The court said that Quebec’s argument that their authority over public services would be impaired by the law did not hold up, and that the law was in fact compatible with Quebec’s own child welfare legislation.

The court also denounced the “deplorable overrepresentation of Aboriginal children in youth protection.” It included a reference to the 2019 Viens Commission in Quebec which found systemic discrimination against Indigenous Peoples and said that Indigenous children placed with non-Indigenous families is “unsuitable.”
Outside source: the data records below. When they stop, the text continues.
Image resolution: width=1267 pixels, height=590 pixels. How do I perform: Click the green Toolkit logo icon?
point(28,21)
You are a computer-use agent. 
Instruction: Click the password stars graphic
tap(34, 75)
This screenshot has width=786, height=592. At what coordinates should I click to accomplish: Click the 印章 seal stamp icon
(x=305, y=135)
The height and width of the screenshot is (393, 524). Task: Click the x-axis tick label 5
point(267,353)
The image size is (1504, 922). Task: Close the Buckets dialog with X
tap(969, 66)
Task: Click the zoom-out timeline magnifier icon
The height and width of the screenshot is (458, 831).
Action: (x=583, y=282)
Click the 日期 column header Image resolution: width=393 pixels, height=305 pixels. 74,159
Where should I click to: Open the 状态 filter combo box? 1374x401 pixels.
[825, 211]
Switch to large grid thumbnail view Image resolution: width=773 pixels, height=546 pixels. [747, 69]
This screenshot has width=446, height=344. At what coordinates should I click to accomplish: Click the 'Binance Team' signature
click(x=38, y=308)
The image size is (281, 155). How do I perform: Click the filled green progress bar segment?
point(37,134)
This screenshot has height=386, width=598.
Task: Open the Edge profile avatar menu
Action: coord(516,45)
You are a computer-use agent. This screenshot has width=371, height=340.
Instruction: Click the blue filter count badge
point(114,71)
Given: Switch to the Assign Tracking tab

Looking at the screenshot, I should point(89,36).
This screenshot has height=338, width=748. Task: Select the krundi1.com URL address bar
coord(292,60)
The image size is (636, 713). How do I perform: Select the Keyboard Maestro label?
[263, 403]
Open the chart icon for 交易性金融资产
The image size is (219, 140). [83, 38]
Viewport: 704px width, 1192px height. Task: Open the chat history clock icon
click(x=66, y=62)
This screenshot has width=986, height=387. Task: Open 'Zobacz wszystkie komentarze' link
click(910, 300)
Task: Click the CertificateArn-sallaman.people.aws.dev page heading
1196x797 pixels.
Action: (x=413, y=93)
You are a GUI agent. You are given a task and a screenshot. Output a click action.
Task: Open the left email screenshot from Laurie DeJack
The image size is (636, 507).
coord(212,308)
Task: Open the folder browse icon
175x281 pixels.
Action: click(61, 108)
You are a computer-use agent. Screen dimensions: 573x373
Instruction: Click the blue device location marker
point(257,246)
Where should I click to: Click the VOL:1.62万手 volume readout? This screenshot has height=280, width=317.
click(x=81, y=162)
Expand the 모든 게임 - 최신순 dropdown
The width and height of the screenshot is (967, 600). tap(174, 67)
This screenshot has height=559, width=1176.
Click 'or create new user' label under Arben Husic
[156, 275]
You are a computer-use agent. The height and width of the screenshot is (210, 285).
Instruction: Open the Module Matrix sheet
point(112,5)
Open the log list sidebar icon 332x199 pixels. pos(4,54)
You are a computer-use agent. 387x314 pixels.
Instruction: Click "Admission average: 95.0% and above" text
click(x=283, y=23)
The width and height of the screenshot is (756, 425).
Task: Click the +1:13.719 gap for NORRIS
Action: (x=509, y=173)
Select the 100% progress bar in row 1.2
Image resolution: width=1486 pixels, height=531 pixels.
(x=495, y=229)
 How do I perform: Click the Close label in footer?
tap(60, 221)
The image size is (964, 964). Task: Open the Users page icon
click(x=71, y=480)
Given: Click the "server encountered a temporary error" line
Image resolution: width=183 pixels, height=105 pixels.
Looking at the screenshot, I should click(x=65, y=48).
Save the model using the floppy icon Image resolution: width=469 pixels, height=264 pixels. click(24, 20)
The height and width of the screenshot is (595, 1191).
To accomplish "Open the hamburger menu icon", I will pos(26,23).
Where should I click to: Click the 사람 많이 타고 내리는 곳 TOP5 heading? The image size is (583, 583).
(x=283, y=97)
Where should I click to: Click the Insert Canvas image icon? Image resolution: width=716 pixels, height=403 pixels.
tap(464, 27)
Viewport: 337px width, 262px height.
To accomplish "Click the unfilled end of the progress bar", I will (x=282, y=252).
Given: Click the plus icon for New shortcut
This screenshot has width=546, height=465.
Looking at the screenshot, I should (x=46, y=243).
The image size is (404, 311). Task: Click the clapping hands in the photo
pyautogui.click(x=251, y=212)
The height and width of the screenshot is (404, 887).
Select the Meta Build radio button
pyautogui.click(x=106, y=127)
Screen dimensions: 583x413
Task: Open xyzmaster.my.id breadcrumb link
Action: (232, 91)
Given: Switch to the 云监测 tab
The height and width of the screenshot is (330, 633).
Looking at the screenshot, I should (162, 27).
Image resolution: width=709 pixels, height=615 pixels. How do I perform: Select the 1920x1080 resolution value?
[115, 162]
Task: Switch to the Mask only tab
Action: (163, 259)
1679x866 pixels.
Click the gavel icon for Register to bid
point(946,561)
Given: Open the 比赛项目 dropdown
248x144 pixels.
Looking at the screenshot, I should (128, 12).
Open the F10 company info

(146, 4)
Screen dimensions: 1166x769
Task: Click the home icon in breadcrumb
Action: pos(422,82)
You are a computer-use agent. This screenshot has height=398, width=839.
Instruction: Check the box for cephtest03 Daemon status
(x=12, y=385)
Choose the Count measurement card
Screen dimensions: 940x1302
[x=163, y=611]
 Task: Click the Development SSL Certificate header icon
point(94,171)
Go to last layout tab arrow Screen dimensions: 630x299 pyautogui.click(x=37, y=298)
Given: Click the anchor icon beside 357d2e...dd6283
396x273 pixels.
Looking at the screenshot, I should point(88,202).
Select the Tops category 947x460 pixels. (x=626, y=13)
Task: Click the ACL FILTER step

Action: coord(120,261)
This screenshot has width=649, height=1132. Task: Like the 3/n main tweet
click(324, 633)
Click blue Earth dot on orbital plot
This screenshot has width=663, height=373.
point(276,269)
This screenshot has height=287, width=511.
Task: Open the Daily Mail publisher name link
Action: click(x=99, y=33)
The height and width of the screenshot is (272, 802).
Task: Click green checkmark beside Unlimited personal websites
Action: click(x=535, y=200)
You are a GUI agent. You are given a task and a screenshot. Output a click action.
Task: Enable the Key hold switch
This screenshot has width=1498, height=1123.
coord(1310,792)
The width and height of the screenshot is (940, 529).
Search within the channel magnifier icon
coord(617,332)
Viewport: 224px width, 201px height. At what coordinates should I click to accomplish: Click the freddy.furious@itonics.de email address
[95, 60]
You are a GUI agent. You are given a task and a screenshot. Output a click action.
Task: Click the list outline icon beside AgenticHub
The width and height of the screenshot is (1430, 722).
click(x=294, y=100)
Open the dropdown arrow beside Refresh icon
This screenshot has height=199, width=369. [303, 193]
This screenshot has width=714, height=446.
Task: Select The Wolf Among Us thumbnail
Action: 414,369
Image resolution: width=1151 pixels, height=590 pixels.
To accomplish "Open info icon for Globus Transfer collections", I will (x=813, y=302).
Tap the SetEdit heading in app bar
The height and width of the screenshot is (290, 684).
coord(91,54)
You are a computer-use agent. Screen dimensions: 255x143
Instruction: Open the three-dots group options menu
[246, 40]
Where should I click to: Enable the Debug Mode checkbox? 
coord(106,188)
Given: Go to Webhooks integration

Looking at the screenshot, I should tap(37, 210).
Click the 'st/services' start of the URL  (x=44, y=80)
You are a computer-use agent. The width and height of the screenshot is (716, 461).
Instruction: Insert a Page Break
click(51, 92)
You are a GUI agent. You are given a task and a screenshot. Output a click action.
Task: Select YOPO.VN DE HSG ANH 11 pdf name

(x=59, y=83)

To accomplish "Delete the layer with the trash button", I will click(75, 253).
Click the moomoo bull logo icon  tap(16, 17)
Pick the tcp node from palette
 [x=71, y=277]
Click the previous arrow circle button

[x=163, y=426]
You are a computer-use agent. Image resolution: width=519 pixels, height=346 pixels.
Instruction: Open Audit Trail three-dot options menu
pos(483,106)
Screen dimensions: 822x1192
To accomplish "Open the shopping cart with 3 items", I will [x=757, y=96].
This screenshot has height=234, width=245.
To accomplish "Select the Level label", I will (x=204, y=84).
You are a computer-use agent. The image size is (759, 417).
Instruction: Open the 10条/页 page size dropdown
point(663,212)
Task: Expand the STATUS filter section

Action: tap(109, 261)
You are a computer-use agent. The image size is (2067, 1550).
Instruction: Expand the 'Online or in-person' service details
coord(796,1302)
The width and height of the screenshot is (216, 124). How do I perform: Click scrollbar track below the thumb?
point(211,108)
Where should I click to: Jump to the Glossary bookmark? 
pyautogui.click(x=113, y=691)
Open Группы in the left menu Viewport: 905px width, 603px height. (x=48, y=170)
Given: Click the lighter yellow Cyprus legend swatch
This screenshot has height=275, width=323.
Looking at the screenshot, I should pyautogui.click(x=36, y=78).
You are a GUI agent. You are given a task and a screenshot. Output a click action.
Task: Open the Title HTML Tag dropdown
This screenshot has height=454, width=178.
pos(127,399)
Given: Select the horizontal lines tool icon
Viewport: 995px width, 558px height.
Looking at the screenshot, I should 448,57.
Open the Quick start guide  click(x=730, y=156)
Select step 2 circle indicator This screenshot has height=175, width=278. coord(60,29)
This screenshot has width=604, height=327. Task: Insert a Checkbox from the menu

Isabelle Boily, a spokesperson for Quebec’s Attorney General, said the case will be appealed to the Supreme Court. “The Attorney General of Quebec will indeed be present to defend Quebec’s jurisdictions, as has always been the case in this case. The Government of Quebec remains of the opinion that federal law exceeds the jurisdiction of the Parliament of Canada under the Canadian Constitution.”

Boily added, “The Government of Quebec agrees with the objective of promoting the exercise by Aboriginal people of greater autonomy in the area of ​​youth protection. However, it must not be imposed unilaterally by the federal government, without the contribution of Quebec, as was done with Bill C-92.”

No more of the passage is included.